TJMG 0670344-12.2026.8.13.0000
CIVILEMENTA: DIREITO PENAL E PROCESSUAL PENAL. REVISÃO CRIMINAL. TRÁFICO DE DROGAS. DOSIMETRIA DA PENA. EXASPERAÇÃO DA PENA-BASE FUNDAMENTADA NA NATUREZA E QUANTIDADE DA DROGA. CONFISSÃO ESPONTÂNEA. NÃO RECONHECIMENTO QUANDO O RÉU ADMITE APENAS POSSE PARA CONSUMO PRÓPRIO. ENTENDIMENTO JURISPRUDENCIAL VIGENTE À ÉPOCA DA SENTENÇA. POSTERIOR ALTERAÇÃO DA SÚMULA 630 DO STJ. IMPOSSIBILIDADE DE DESCONSTITUIÇÃO DA COISA JULGADA POR MERA MUDANÇA DE JURISPRUDÊNCIA. IMPROCEDÊNCIA DO PEDIDO REVISIONAL.

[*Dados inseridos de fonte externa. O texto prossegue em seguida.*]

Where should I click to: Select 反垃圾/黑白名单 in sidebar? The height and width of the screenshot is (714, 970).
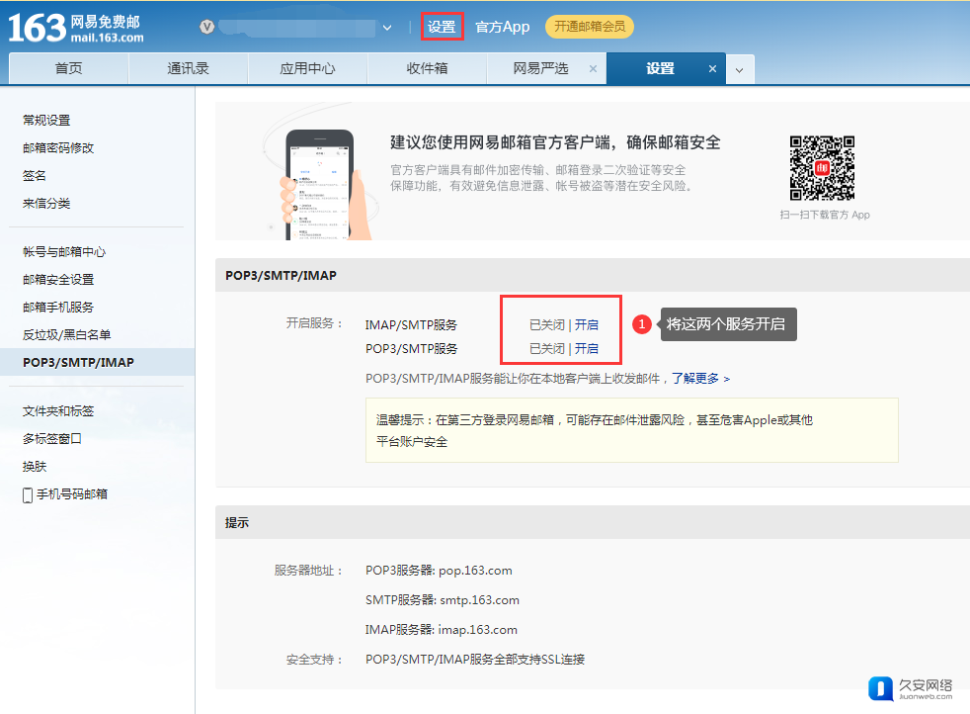pyautogui.click(x=66, y=335)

1. A revisão criminal possui natureza excepcional e somente é cabível nas hipóteses taxativamente previstas no art. 621 do Código de Processo Penal, não se prestando à rediscussão de matéria já decidida ou à reapreciação da dosimetria da pena quando inexistente erro judiciário evidente.
2. A exasperação da pena-base no crime de tráfico de drogas é legítima quando fundamentada na natureza e quantidade da substância apreendida, nos termos do art. 42 da Lei nº 11.343/2006.
3- A posterior alteração de entendimento jurisprudencial, ainda que mais favorável ao condenado, não autoriza a desconstituição da coisa julgada por meio de revisão criminal.